**EXERCISE DETAILS:** Reproduce the full excerpt on turbidity removal by coagulants below, word for word and including its table.

**EXTRACT:**
In general polymeric coagulants demonstrated better efficiency for model waters both with high and low turbidity (see tables 1 and 2). For water with 10 NTU they reduced turbidity by 95-96%. The least efficiency in treatment of water with low turbidity was demonstrated by alum which reduced it only by 64% to 3.6 NTU.

Table 2. Efficiency of turbidity removal by coagulants in model water with low turbidity (10 NTU)

Parameter	Alum	Ferric chloride	Polyaluminum chloride	Polyferric sulfate	Polyaluminum chloride ferrous
Optimum pH	8	8	8	7	7
Optimum coagulant dose, mg/L	17	13	9	9	9
Efficiency of treatment, %	64.5	89.5	94.6	95.7	94.8

In all tests treatment with alum did not purify water to the limit allowed for turbidity (1 NTU). For ferric sulfate this limit was achieved only in treatment of water with small turbidity (10 NTU), while polymeric coagulants reached residual values 0.4 – 0.5 NTU. This data suggest application of other treatment methods in cases when coagulation, flocculation and sedimentation are not sufficient. Sorption technologies, addition of coagulant aid and contact filtration during which flocs are formed and trapped inside the filter bed can be recommended [22, 24, 25].

**Dataset entries:**
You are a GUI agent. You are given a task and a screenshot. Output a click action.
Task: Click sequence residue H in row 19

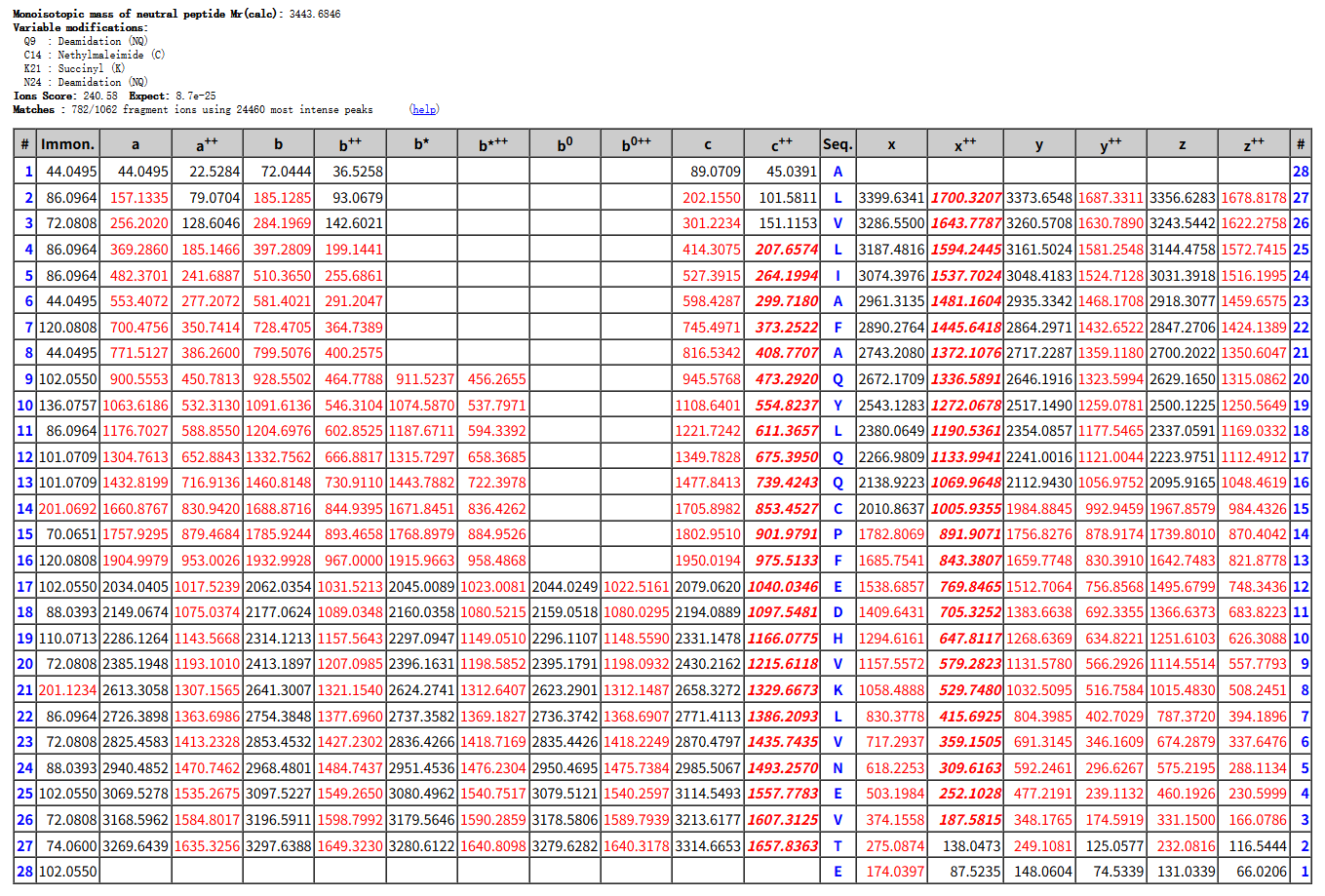pyautogui.click(x=838, y=639)
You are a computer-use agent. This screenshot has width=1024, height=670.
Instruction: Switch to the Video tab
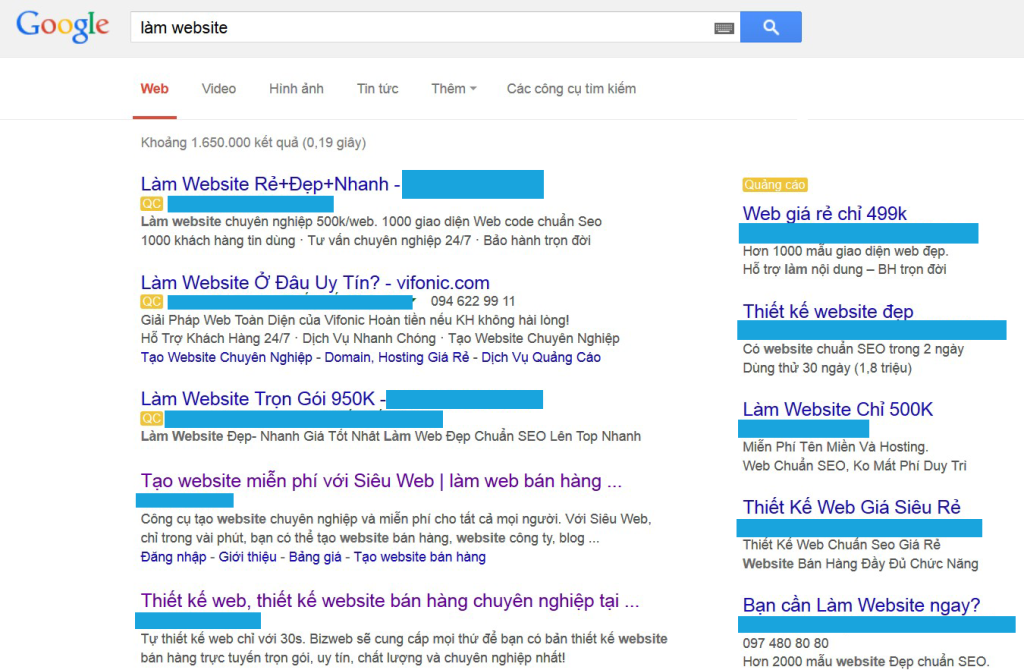[218, 88]
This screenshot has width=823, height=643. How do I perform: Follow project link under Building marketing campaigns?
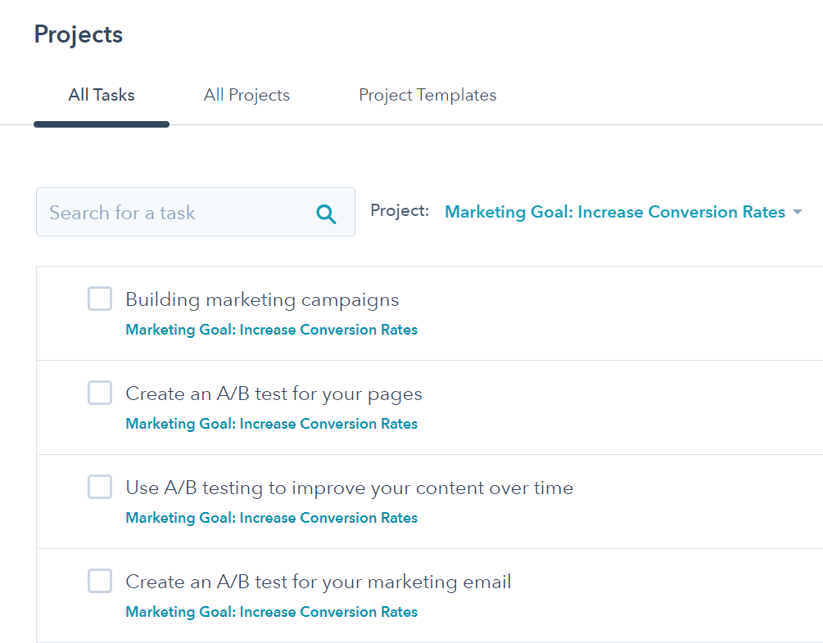pos(271,330)
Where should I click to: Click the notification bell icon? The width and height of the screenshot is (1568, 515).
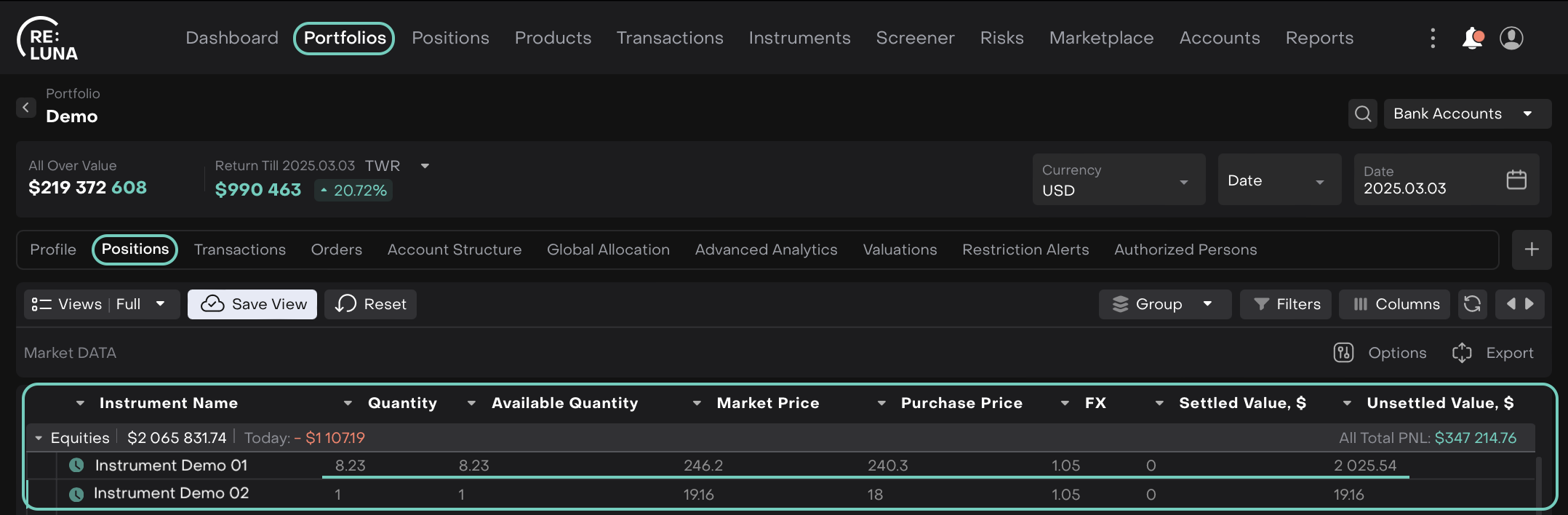tap(1472, 38)
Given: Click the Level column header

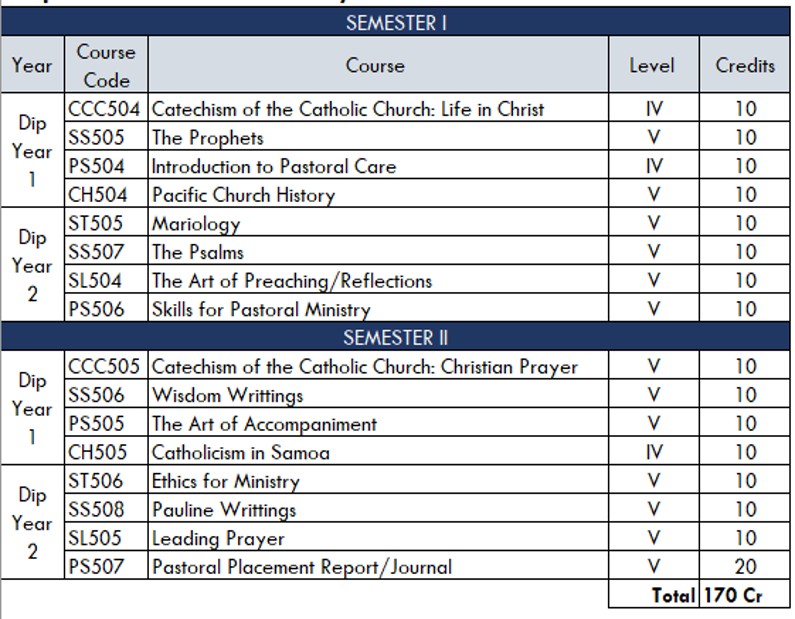Looking at the screenshot, I should pyautogui.click(x=652, y=66).
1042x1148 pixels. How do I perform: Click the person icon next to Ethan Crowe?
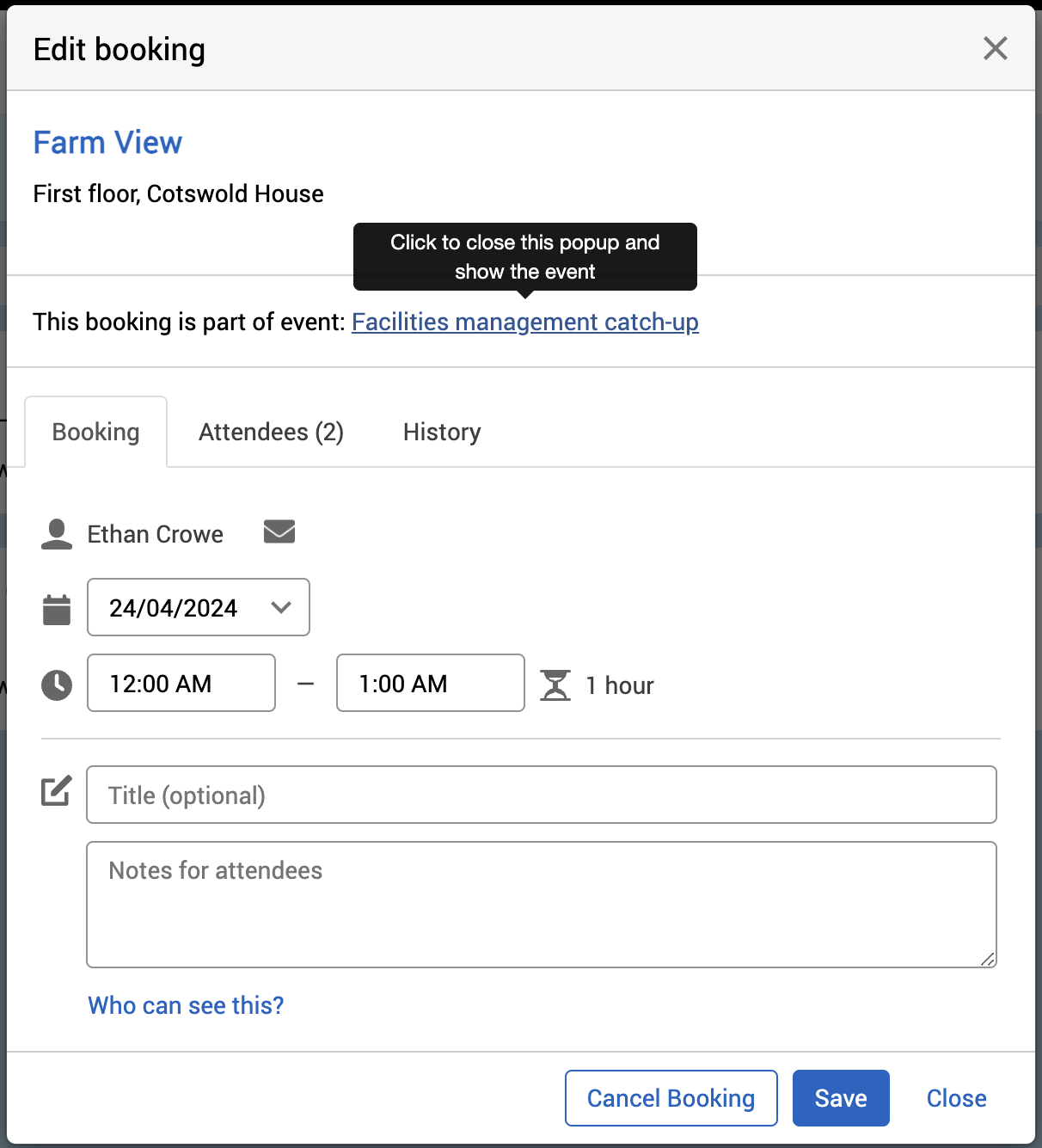point(57,534)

**ANSWER BOX:**
In general polymeric coagulants demonstrated better efficiency for model waters both with high and low turbidity (see tables 1 and 2). For water with 10 NTU they reduced turbidity by 95-96%. The least efficiency in treatment of water with low turbidity was demonstrated by alum which reduced it only by 64% to 3.6 NTU.

Table 2. Efficiency of turbidity removal by coagulants in model water with low turbidity (10 NTU)

Parameter	Alum	Ferric chloride	Polyaluminum chloride	Polyferric sulfate	Polyaluminum chloride ferrous
Optimum pH	8	8	8	7	7
Optimum coagulant dose, mg/L	17	13	9	9	9
Efficiency of treatment, %	64.5	89.5	94.6	95.7	94.8

In all tests treatment with alum did not purify water to the limit allowed for turbidity (1 NTU). For ferric sulfate this limit was achieved only in treatment of water with small turbidity (10 NTU), while polymeric coagulants reached residual values 0.4 – 0.5 NTU. This data suggest application of other treatment methods in cases when coagulation, flocculation and sedimentation are not sufficient. Sorption technologies, addition of coagulant aid and contact filtration during which flocs are formed and trapped inside the filter bed can be recommended [22, 24, 25].